The measures can be applied both before the deployment (i.e., during development) and after the deployment of ADM systems: for this reason, we believe that the proposed approach can be useful to a variety of stakeholders for assessing the risk of discriminations, including the creators or commissioners of the system, researchers, policymakers, regulators, certification or audit authorities. Assessments should prompt taking appropriate action to prevent adverse effects.

10

The paper is organized as follows: in Section 2 we lay the theoretical foundations of our proposal, followed in Section 3 by the explanation of three imbalance measures and an example of their application. In Section 4 we explain how this research contributes to the literature of algorithm bias and fairness, while in Section 5 we briefly report on the relations to the most recent policy efforts in Europe for regulating ADM systems. We conclude in Section 6 with a discussion of the limitations and share our roadmap for future work.

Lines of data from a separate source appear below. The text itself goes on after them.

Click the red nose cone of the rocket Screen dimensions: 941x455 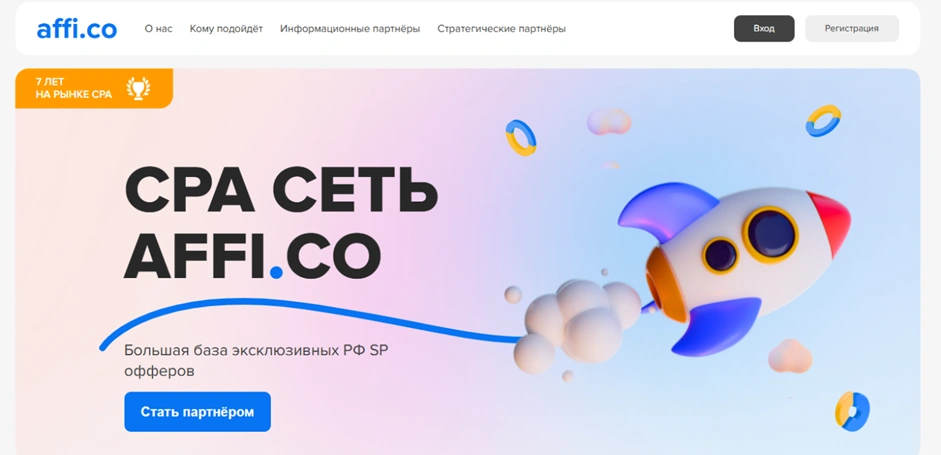coord(829,221)
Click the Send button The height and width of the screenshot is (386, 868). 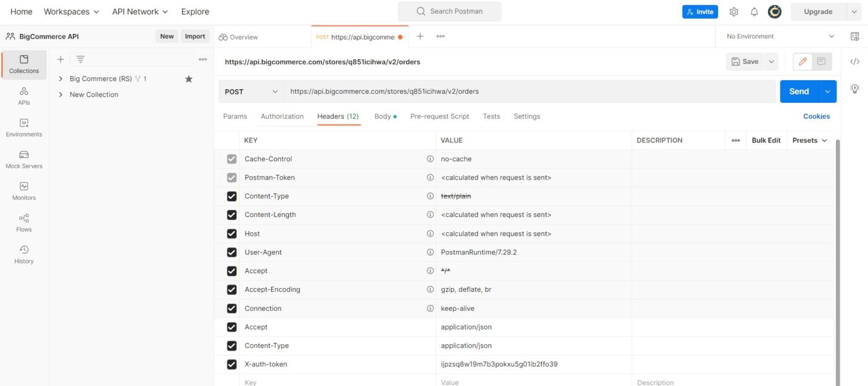coord(798,91)
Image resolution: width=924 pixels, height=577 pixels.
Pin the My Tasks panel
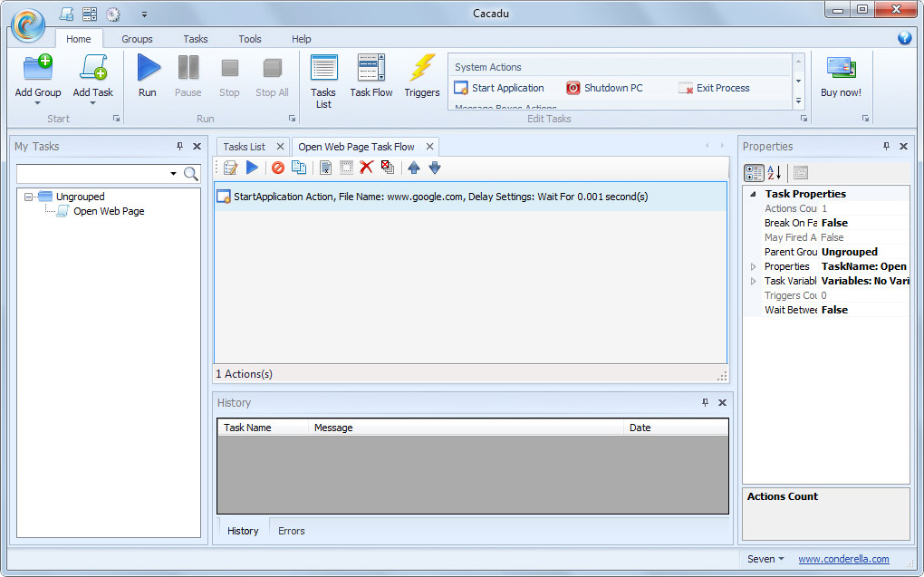click(179, 147)
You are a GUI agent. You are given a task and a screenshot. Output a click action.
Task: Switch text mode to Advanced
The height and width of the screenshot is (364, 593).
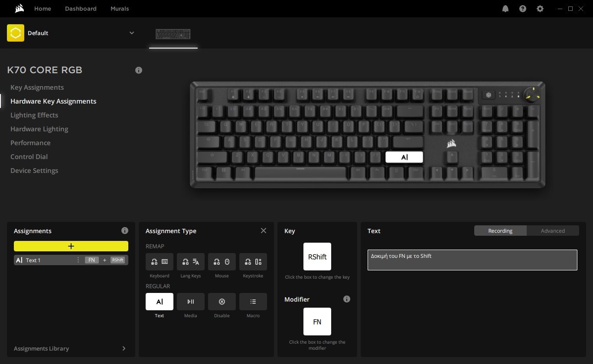(553, 231)
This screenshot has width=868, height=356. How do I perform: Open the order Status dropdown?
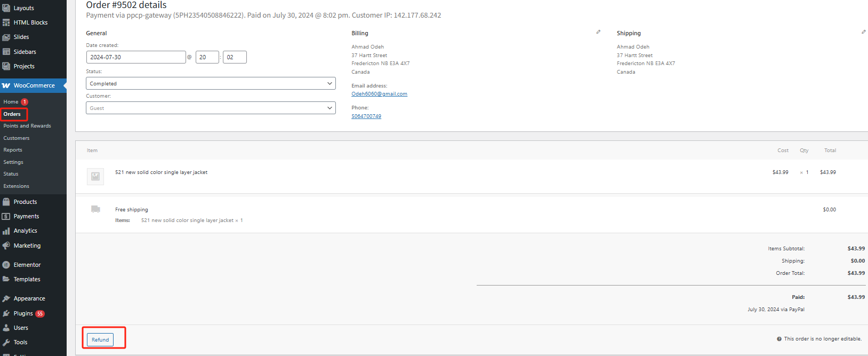coord(211,83)
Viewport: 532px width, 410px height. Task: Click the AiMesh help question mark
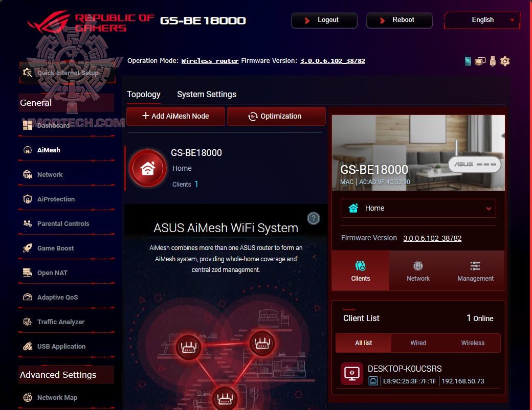(314, 218)
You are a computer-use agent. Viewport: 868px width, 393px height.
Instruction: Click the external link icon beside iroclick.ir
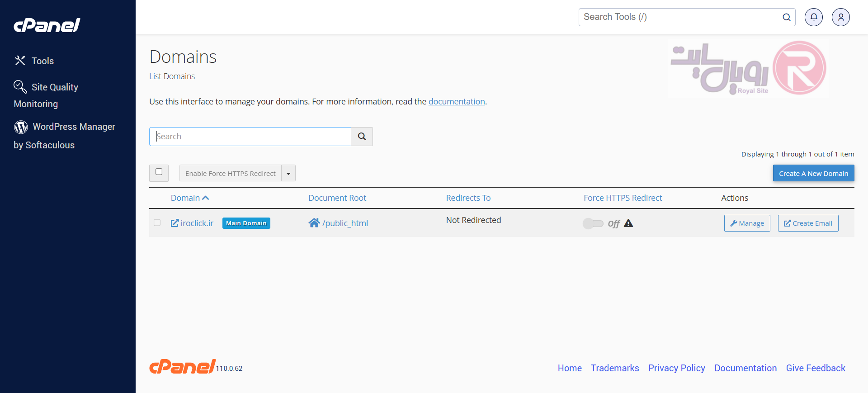click(x=175, y=223)
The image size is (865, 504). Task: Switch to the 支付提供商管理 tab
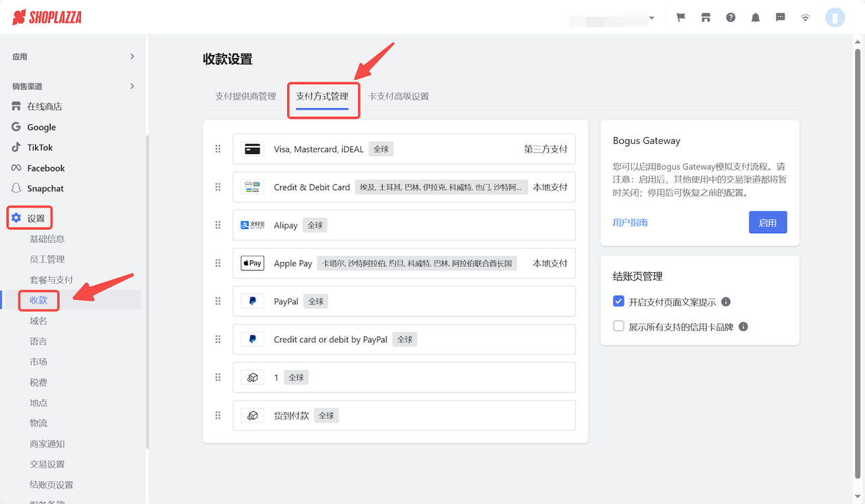click(245, 96)
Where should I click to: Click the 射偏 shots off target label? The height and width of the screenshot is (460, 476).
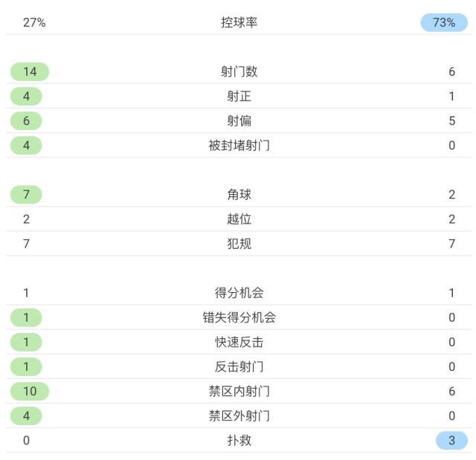pos(239,120)
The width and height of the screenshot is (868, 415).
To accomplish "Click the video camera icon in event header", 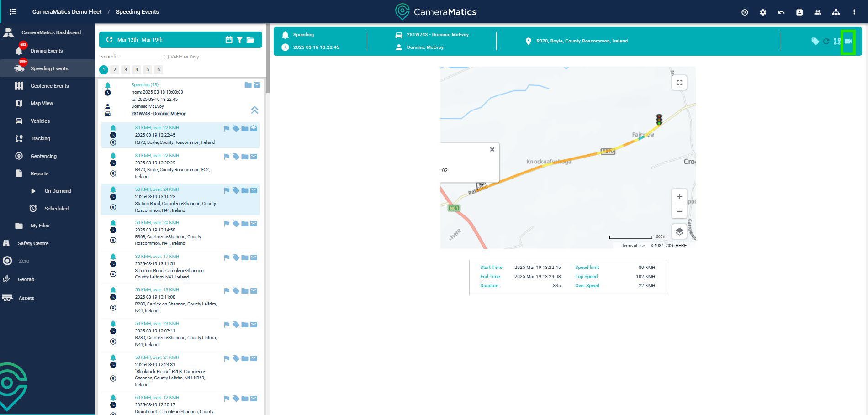I will pos(848,41).
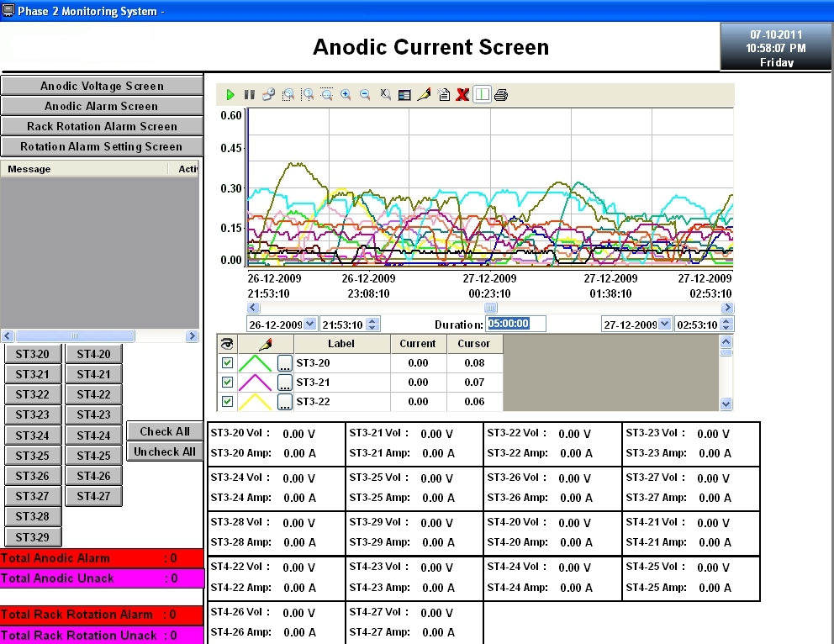Disable the ST3-22 pen checkbox
This screenshot has height=644, width=834.
227,402
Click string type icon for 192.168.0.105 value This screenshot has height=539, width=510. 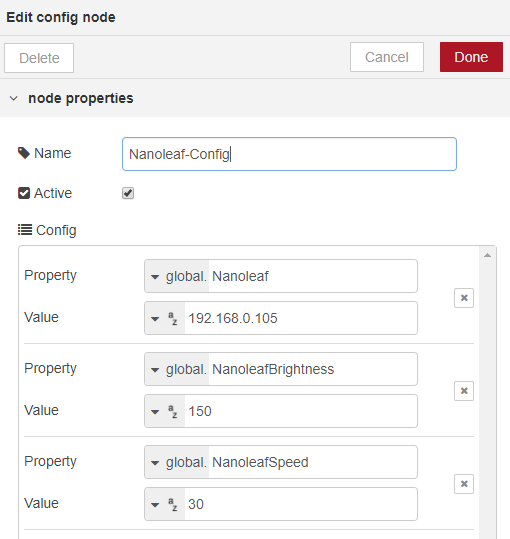tap(173, 318)
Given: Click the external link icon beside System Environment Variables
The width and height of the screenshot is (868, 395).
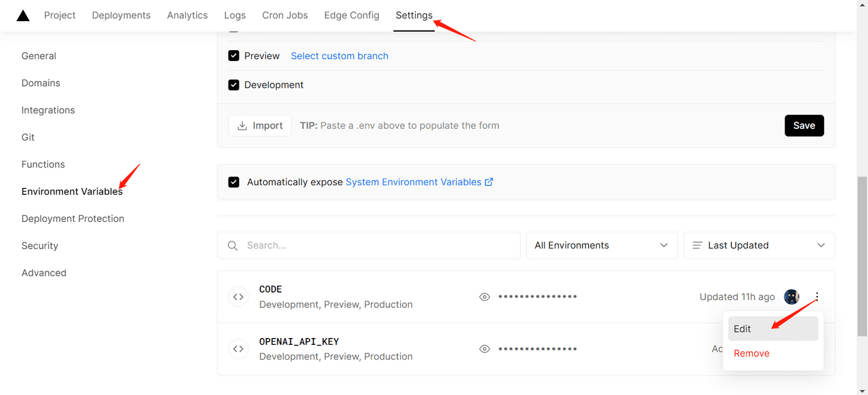Looking at the screenshot, I should tap(489, 182).
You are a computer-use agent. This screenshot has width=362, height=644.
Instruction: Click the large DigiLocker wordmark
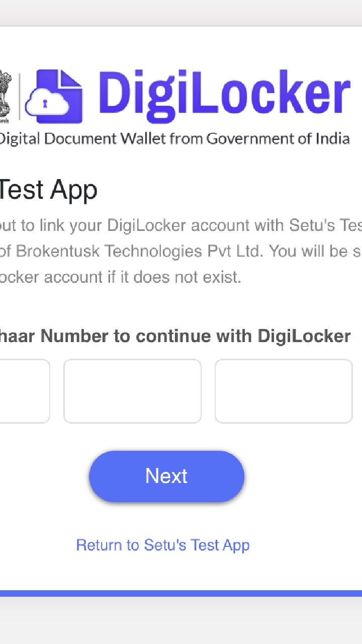tap(224, 96)
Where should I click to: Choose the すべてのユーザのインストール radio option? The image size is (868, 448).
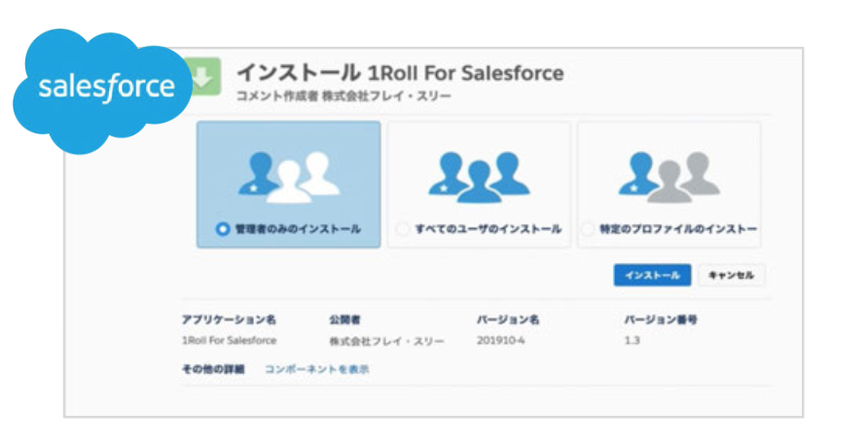click(x=403, y=229)
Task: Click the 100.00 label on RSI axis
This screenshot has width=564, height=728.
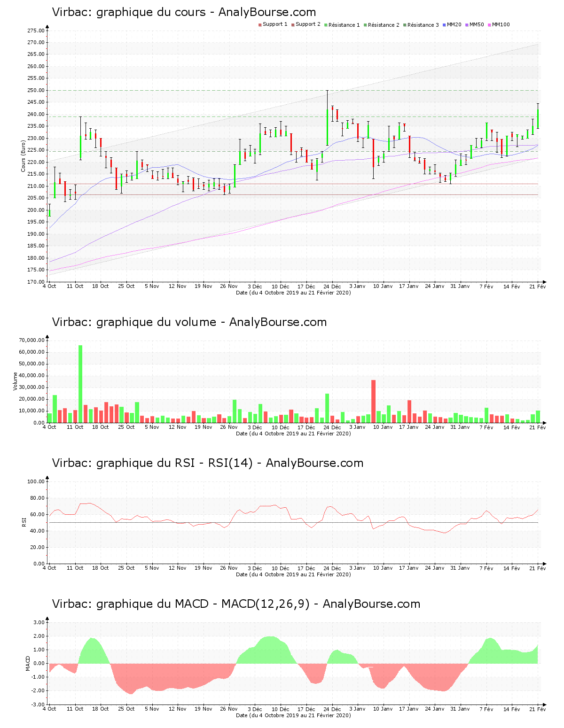Action: 36,481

2.  Data imbalance as risk factor of discriminations by automated decision making systems

 

11

The ADM systems described in the previous section systematically discriminate against certain groups of individuals because of imbalances in the input data. For this reason, we consider data imbalance as a risk factor and we propose measures to address it. This proposal has its foundations in software quality and risk management standards.

12

The cornerstone of the conceptual model is the series of standards ISO/IEC 25000:2014 Software Engineering — Software Product Quality Requirements and Evaluation (SQuaRE) [29]. SQuaRE includes quality modeling and measurements of software products, [3] data and software services. According to the philosophy and organization of this family of standards, quality is categorized into one or more quantifiable characteristics and sub-characteristics. For example, the standard ISO/IEC 25010:2011 formalizes the product quality model as composed of eight characteristics, which are further subdivided into sub-characteristics. Each (sub) characteristic relates to static properties of software and dynamic properties of the computer system [4]. An example of product quality characteristics is reliability, and one of its sub-characteristics is maturity [5]. Characteristics and sub-characteristics can be quantified by measurable properties of the software. For example, “failure” is a dynamic property of the software, and the number of failures is a quality measure element, which is used to measure maturity in terms of mean time between failures [6]. Reliability is quantified through the measures of its sub-characteristics.

13

Similar to product quality, data quality in ISO/IEC 25012:2008 is categorized into 15 characteristics, such as completeness, efficiency, recoverability. Each of these characteristics is quantifiable through measures of quality-related properties, defined in ISO/IEC 25024:2015. The characteristics can belong either to the “Inherent” point of view if dependent only on the data themselves, such as completeness. Alternatively, they can belong to the “System-dependent” point of view, such as recoverability. They can also belong to both, such as efficiency. Data imbalance is not a characteristic of data quality in ISO/IEC 25012:2008, however the SQuaRE standards have a structure which fits our purpose, and it defines a principle that is relevant in our context, which is the propagation principle. This principle entails that the quality of the software product, service and data would affect the quality in use and would thus have consequences for the users of a software system [7]. Figure 1 represents how this chain of effects is formalized in SQuaRE. In the realm of data quality, a simplification of this concept is the GIGO principle, which is the “garbage in, garbage out” principle. In other words, data that is outdated, inaccurate and incomplete make the output of the software unreliable.

14

We apply this principle to data imbalance because it can cause biased software outputs that negatively affect the final users, in the same way bad data quality affects the quality in use and thus has an impact on the final users. As a result, data imbalance can cause biased software outputs negatively affecting the final users. In fact, imbalanced datasets may lead to imbalanced results, which in the context of ADM means differentiation of products, information and services based on personal characteristics. In specific applications such as wages, insurance, education, working positions, tariffs, etc. such differentiations can lead to unjustified unequal treatment or discrimination. For this reason data imbalance shall be considered as a risk factor in all those ADM systems that rely on historical data and operate in relevant aspects of the lives of individuals.

15

The second conceptual pillar of the proposal is the ISO 31000:2018 standard [31] which identifies guiding principles for risk management. The proposal consists of a framework for integrating risk management into organizational contexts, and a process for managing risks at “strategic, operational, program or project levels”. In the context of this discussion, data imbalance shall be explicitly taken into account within the risk management process, which we reproduce from the standard in Figure 2. Risk assessment is therefore at the center of our proposal. The process consists of risk identification, analysis and evaluation. Here, we briefly describe them and specify the relation with our approach.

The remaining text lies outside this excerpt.